Fee Dispute Hotline
(312) 907-7275

Assisting with High-Stakes Attorney Fee Disputes

The NALFA

News Blog

Despite High Court's Ruling on Lodestar Multiplier, Judge Says Civil Rights Lawyers Deserve One

April 11, 2011 | Posted in : Expenses / Costs, Fee Award, Fee Award Factors, Fee Issues on Appeal, Fee Jurisprudence, Fee Request, Hourly Rates, Lodestar

A recent law.com story, “Federal Judge Again Approves Bonus Fees to Civil Rights Lawyers” reports that a federal judge in Atlanta, whose bonus fee award to civil rights attorneys prompted the U.S. Supreme Court last year to place limits on such fees, has again found that a child welfare organization and its Atlanta legal partners deserve additional money for their work in reforming Georgia’s foster care system.  “The question is,” asked U.S. District Senior Judge Marvin H. Shoob, “How much?”  In remanding the case to Shoob, the high court refused to eliminate fee enhancements, but said that such fees should be levied “due to superior performance but only in extraordinary circumstances.”

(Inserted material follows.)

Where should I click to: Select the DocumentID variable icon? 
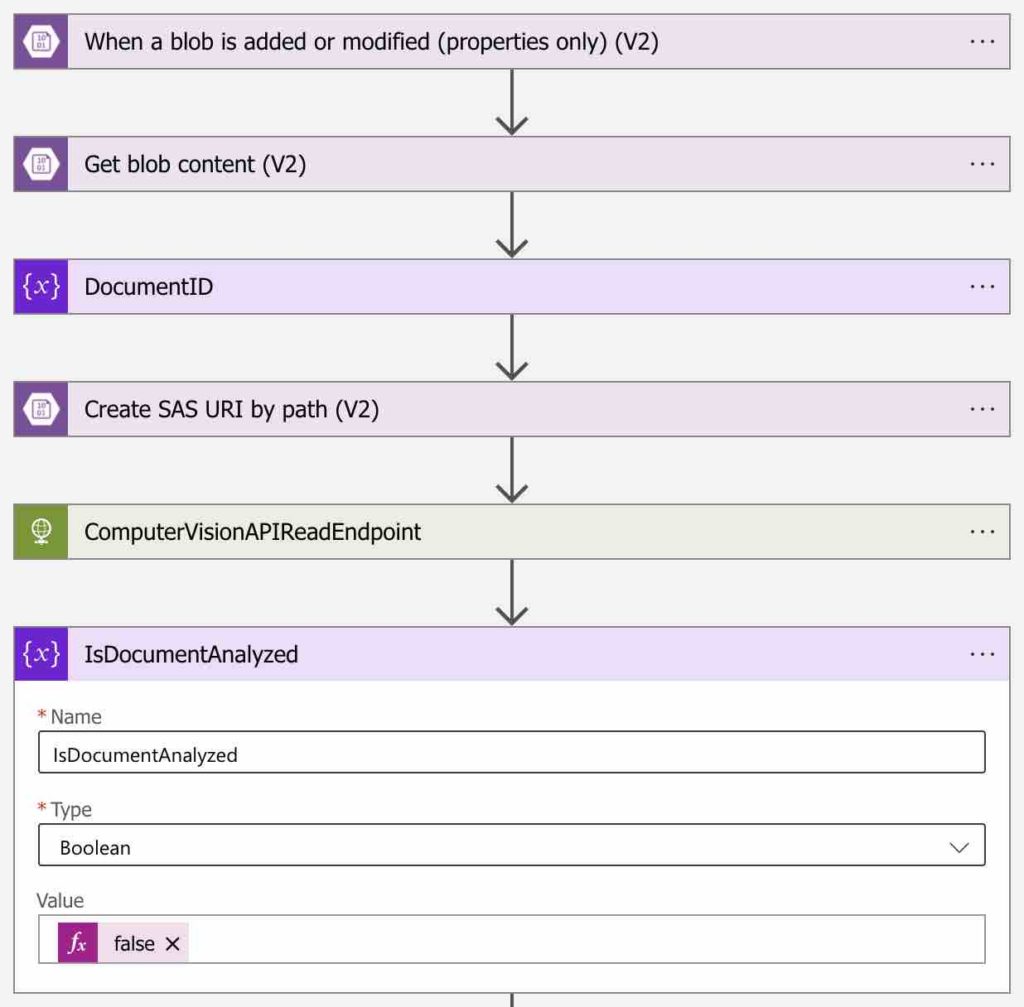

In a hearing on April 1, Shoob signaled that the foster care litigation is one of those cases.  The lawyers for the class, Jeffrey O. Bramlett and Michael A. Caplan of Atlanta’s Bondurant Mixson & Elmore and Children’s Rights Inc. lawyer Marcia Robinson Lowry petitioned the court for $4.5 million in enhanced fees, about 97 percent of Shoob’s original lodestar fee award. 

The enhanced fees include an additional $3 million to “true up” what Bondurant lawyers said was a lodestar hourly rate of $235 that “didn’t measure the true market value” of counsel’s time on the case.  The request also included $1.2 million in “lost opportunity” costs for funds that Bondurant and Children’s Rights used to finance the litigation; $1.3 million to offset delays by the state in the payment of attorney fees; and nearly $400,000 to compensate for the state’s delays in paying opposing counsel’s legal expenses.

Shoob determined that the enhanced fees were warranted because of major reforms that were achieved by counsel for more than 3,000 foster children.  In awarding the fees, he also cited the difficulties their attorneys encountered during the course of the litigation, including what Shoob described as protracted delays by the state.